Children’s book author
It may be that Madonna’s wildest years are behind her. Now a mother of two, she’s penned two hit children’s books, “The English Roses” and “Mr. Peabody’s Apples“.
A third, “Yakov and the Seven Thieves” will be released June 21. Two more books are also planned as well are a line of merchandise, including dolls, apparel and school supplies. (She may have even started yet another trend: Musician Billy Joel also is writing a children’s book.) And the woman whose videos once infuriated the Catholic church has discovered spirituality in the form of Kabbalah, a mystical Jewish philosophy.
Here, too, she’s been imitated: Celebrities such as Demi Moore, Paris Hilton and, yes, Spears all have dabbled in Kabbalah symbolism.
Giancarlo Stavro Santarosa, Madonna, Isabella Corona and Rodolfo Zanardi posing inside Gallimard’s gardens
Madonna’s triumphant tour may prove that she’s still writing pop-culture history.
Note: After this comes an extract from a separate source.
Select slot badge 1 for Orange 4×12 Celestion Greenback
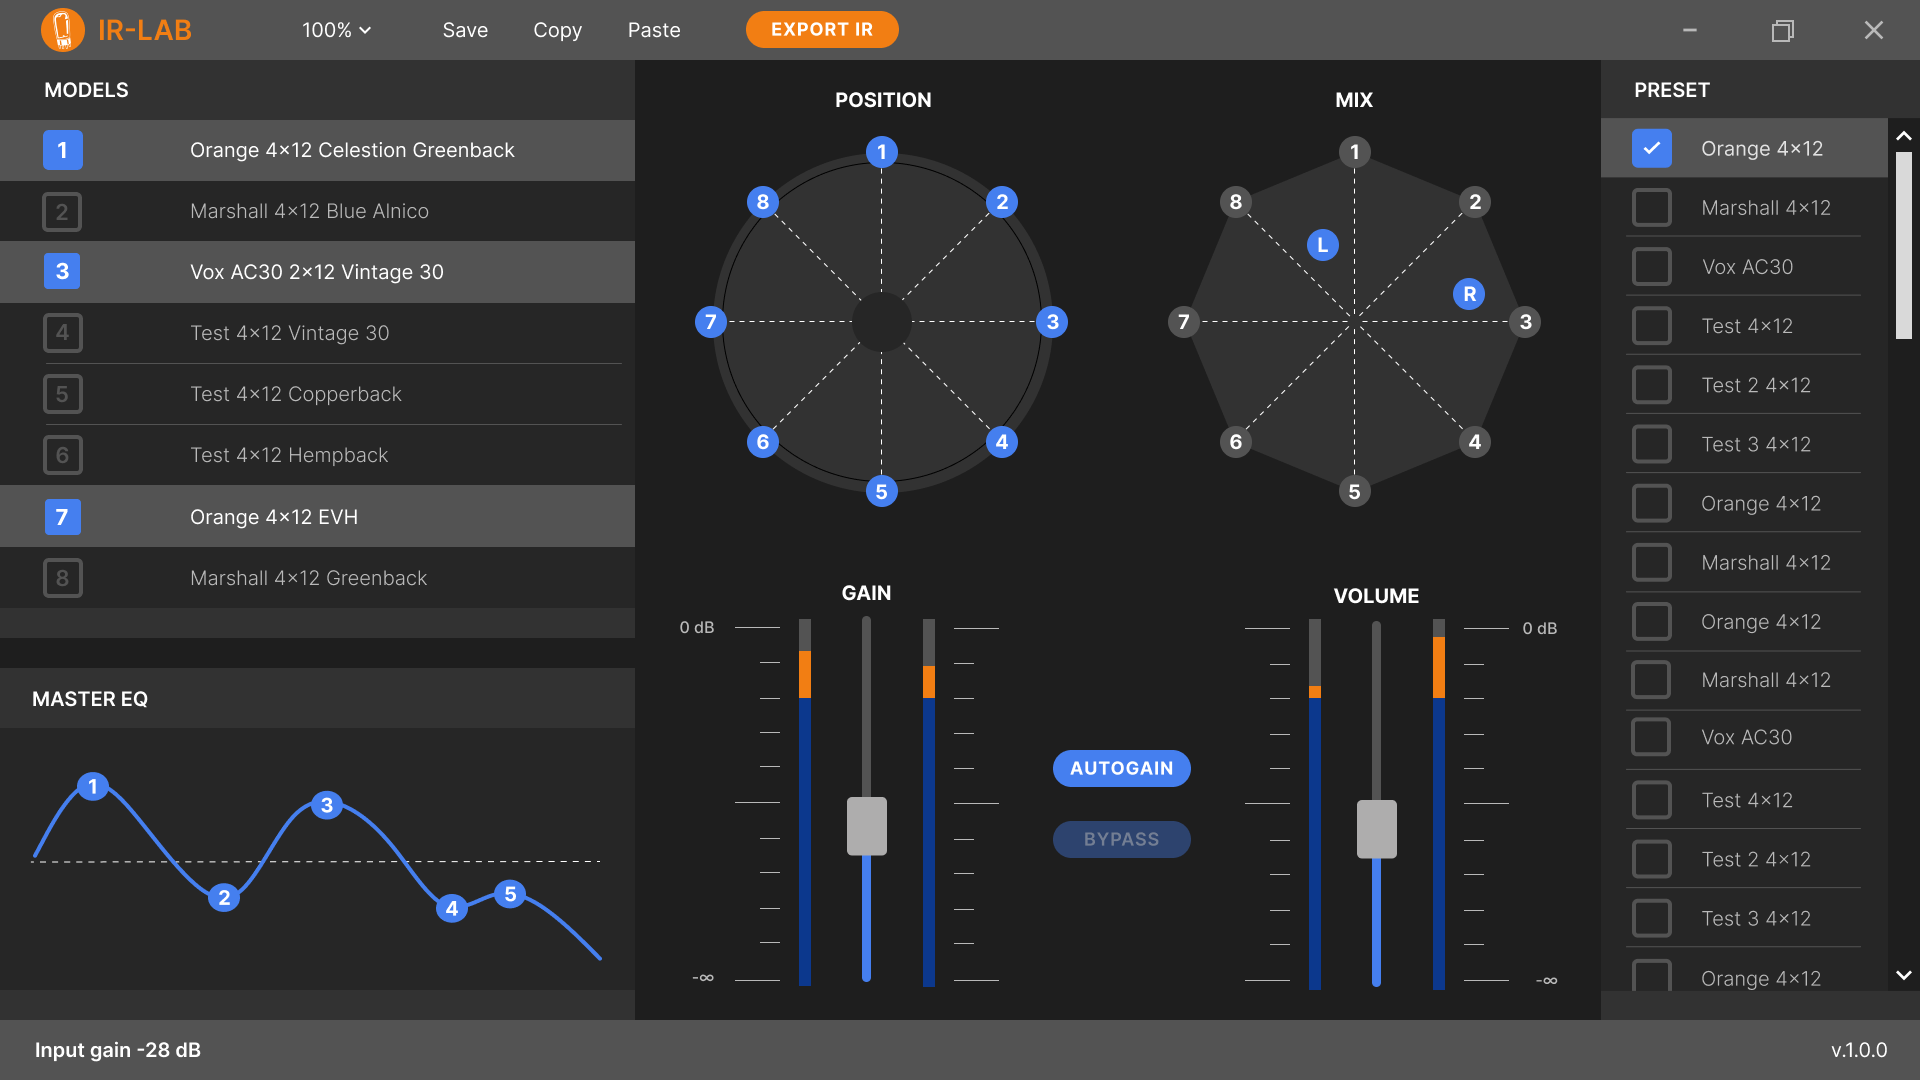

At 45, she’s making albums, dancing on stages and stirring almost as much publicity as ever. That’s unusual for an older female rocker, says Buchmann. “Madonna seems to be following in the footsteps of older male rock stars,” he says. “Look at the guys from Aerosmith, or Keith Richards and Jagger.
People make fun of their age, but everybody comes to Madison Square Garden to see them play. I’m not so sure most women could do that.”